Robert: Using data and analytics to improve decision-making is not new for asset-intensive organizations. What is new is how the IIoT can drive business sustainability by improving operational excellence with asset optimization. This is a business-sustainability story across all pillars of operational excellence: profitability, efficiency, environmental health and safety (EH&S) and workforce.
Winners will be the ones who take advantage of technology convergence in three areas:
- Real-time data
- Advanced analytics enabled by machine learning
- Rich process knowledge to drive data-driven decision-making where it matters most, whether that is improving safety, reducing energy use, bridging the talent gap or shoring up margins for commodity manufacturing and processing
Mature IIoT deployments produce higher levels of operational excellence that grow market share and increase shareholder value.
Smart Industry: How are technological advancements helping companies create more sustainable environments while reducing energy output?
Robert: From a business-sustainability point of view, all producers are looking to reduce the key manufacturing costs of feedstock, energy and maintenance, while simultaneously increasing capacity utilization and uptime to enable market-share growth and enhanced profitability throughout the commodity cycle.
Up to 40-60% of a refinery’s operating expenses are energy costs: If 10-20% of those can be eliminated through operational excellence, the result is less energy expended and lower energy costs. The IIoT enables better decision-making because it identifies more operational-excellence-improvement opportunities and offers up more information about how to save energy, etc.
It is all about the data–a typical AspenTech pilot analyzes 22 million sensor values and 135 million process data points–and all about the speed of analysis.
Energy savings within the plant fence is one thing, but there are broader sustainability implications. Think of the impact of reducing maintenance costs and increasing efficiency on emerging energy sectors like wind farms’ turbines, which are costly to fix and shut down the business when they break. Many alternative-energy providers need an easily accessible, affordable “application-ized” IIoT infrastructure for business sustainability, and in turn they can use advanced technology to develop additional new energy resources.
Smart Industry: And the safety component?
Robert: With an analytics-driven approach to asset-reliability, companies can understand and eliminate the root cause of asset failures. By “creating a world that doesn’t break down” with technology that gives early, accurate warnings of impending equipment failures and prescribes detailed corrective actions to mitigate/avoid problems, processes and equipment become less dangerous.
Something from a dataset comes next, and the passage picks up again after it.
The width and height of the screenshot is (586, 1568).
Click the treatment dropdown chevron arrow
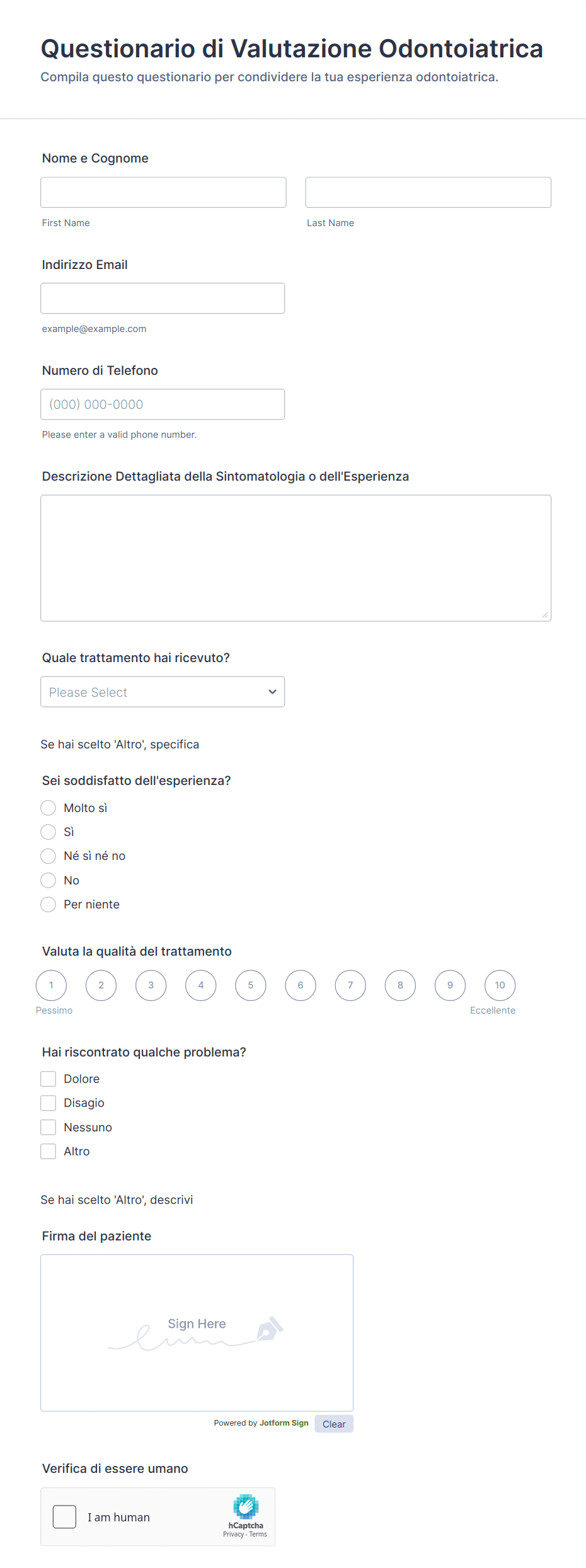point(272,692)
However, unless an IIoT solution fits in with a company’s skillsets and work processes, then it cannot successfully create safer workplaces. For IIoT to make plants, people and processes safer, technology like machine learning needs to be low-touch and “abstracted” so that maintenance and operations people can easily use it to solve problems.
Technology that works in industrial environments needs to be automated to provide the actionable information to resolve the impending breakdown with minimum disruption, and/or advises the immediate changes in operational procedures; what to do to correct the issue and eliminate the breakdown so safety issues don’t come up at all.
Smart Industry: And what about side benefits of reliability?
Robert: Achieving greater reliability with IIoT-enabled APM solutions will help solve one of the most pressing problems facing industry today: the skills shortage, talent gap, great shift change, however it is termed. Within oil and related sectors, close to 20 percent of the workforce will retire over the next few years. Chemical engineers take years of domain experience with them, expertise that quite literally ran the operation in the old days. Such knowledge is not easily replicated with new employees who lack the skills and experience. Plus, layoffs in the energy industry after 2014 climbed to over 350,000 in two years. Technology that can automate knowledge work can help here.
The industry urgently needs new path forward with solutions that overcome the prevailing realities. The sustainability of the industry depends on it.